O Sistema Único de Saúde (SUS), criado 40 anos após o sistema de saúde inglês (NHS-1948), coincidiu com a era Thatcher e as suas teorias liberalizante que ganharam mundo, fato que influenciou a implantação dos direitos sociais brasileiros, tardiamente conquistados e tão cedo desconsiderados pelos sucessivos governos pós- Constituição de 88. Esse fato levou os defensores do direito à saúde a ansiarem pela visibilidade do SUS nas mídias para a sua própria proteção e despertamento do sentimento de pertencimento da sociedade.
Como o direito à saúde reclama suporte orçamentário e este foi previsto inicialmente no ato das disposições constitucionais transitórias (ADCT), que delegou às leis de diretrizes orçamentárias a alocação de 30% dos recursos do orçamento da seguridade social para o seu financiamento. Mas isso não aconteceu de fato.
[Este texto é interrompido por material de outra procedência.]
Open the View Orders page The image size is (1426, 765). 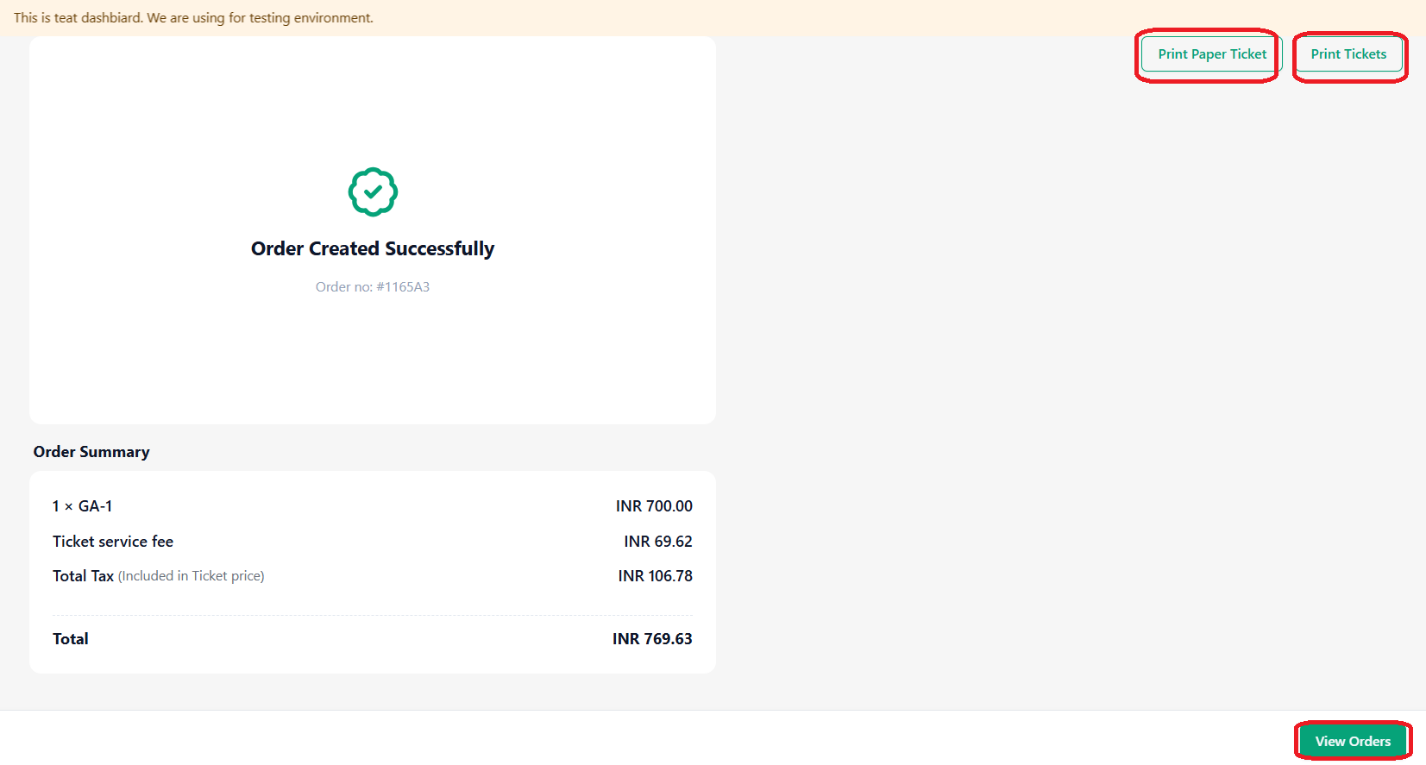click(1353, 741)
O SUS sempre foi combatido por economistas da esfera pública ou privada; ignorado pela mídia; mal compreendido pela sociedade – cansada talvez dos escândalos do INAMPS e de seus serviços insuficientes – e pelas próprias autoridades governamentais.
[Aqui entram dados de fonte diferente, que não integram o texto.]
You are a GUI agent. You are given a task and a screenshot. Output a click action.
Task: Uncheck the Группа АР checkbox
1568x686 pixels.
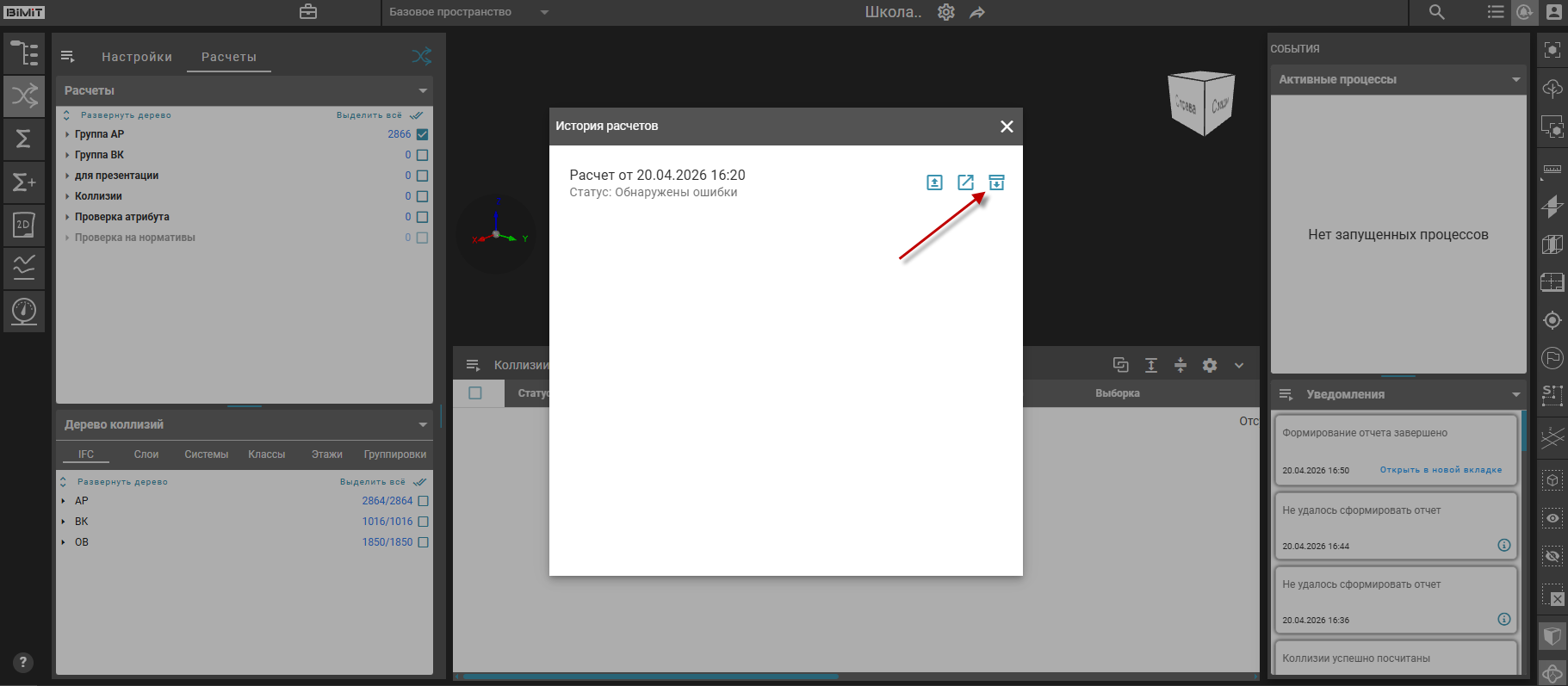pyautogui.click(x=422, y=134)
A implantação do SUS coube ao governo Collor em 1990, num cenário conturbado de elevada inflação anual, denúncias de corrupção, impeachment, renúncia, tendo amargado dentro do próprio Ministério da Saúde, herdeiro do INAMPS e de suas práticas equivocadas, incompreensões como a da Resolução INAMPS 258 que preconizava ser o SUS um “departamento” do Ministério da Saúde e as transferências obrigatórias de recursos federais para os estados e municípios, um “crédito de confiança” dado pela esfera federal a esses entes. Somente no Governo Itamar Franco recebeu melhor atenção.
Nesse início do SUS muitos equívocos foram cometidos, como a manutenção das defasadas tabelas de procedimentos do INAMPS; o enfraquecimento do papel do estado-membro em sua relação com os municípios na organização do SUS, com o equivocado fortalecimento da relação federal-municipal; o fortalecimento das atividades curativas em detrimento à prevenção e a desatenção aos fatores condicionantes e determinantes da saúde.
O SUS em sua concepção constitucional continua atualíssimo e não seria subfinanciado se cumprido fosse o disposto no ADCT, art. 55, que lhe garantiria hoje, ao invés de 125 bilhões anuais de recursos federais, por volta de 270 bilhões.
Diversas são as diretrizes e concepções altamente meritórias do SUS, como a necessidade de os serviços de todos os entes federativos estarem organizados em redes de atenção e em regiões de saúde; a governança interfederativa, própria de um sistema de saúde unificado e descentralizado; a participação social, organizada em conselhos de saúde atuando na discussão das estratégias das políticas de saúde e em seu acompanhamento e a universalidade do acesso à saúde.
Contudo, o cumprimento desse ideal sanitário não tem se efetivado na vida real. Teorias e práticas que ainda não se uniram, sendo muitos os seus desafios, como o financiamento suficiente, com a EC 95 a constranger seus recursos ano a ano; o baixíssimo incentivo ao desenvolvimento técnico-científico para a sustentabilidade do SUS; a falta de regulação da qualidade dos serviços de saúde; o fraco papel do Ministério da Saúde de pensar e planejar a saúde a longo prazo; a necessidade de melhor disciplina de seu sistema de informações e atuação para a formação de recursos humanos para o SUS. O descumprimento de suas competências legais, como a de coordenação nacional de pandemias, como a da Covid-19.
Batem à porta do SUS a saúde digital, o prontuário eletrônico interoperável, a atenção primária de qualidade, a região de saúde resolutiva; o mapa sanitário e as prioridades em planejamento de longo prazo, com metas quantitativas e qualitativas; as necessárias inovações nos serviços; a educação para o autocuidado; o fortalecimento da Conitec e a sua proximidade com a Anvisa; a racionalidade da medicina, sem excessos. Essas questões se impõe na saúde do século XXI, associada à regulação dos direitos das pessoas às disposições prévias de vontade sobre o processo do morrer; a ortotanásia, a distanásia, que ainda não estão reguladas em lei em nosso país.
Com o SUS na mídia pelas respostas dadas aos cuidados com as pessoas na pandemia da Covid-19, importante pontuar seus méritos e bem como seus desafios para que a sociedade e o Estado sejam capazes de resolvê-los.
Lenir Santos, advogada, doutora em Saúde Pública pela Unicamp, professora colaboradora do Departamento Saúde Coletiva Unicamp e presidente do Instituto de Direito Sanitário – IDISA.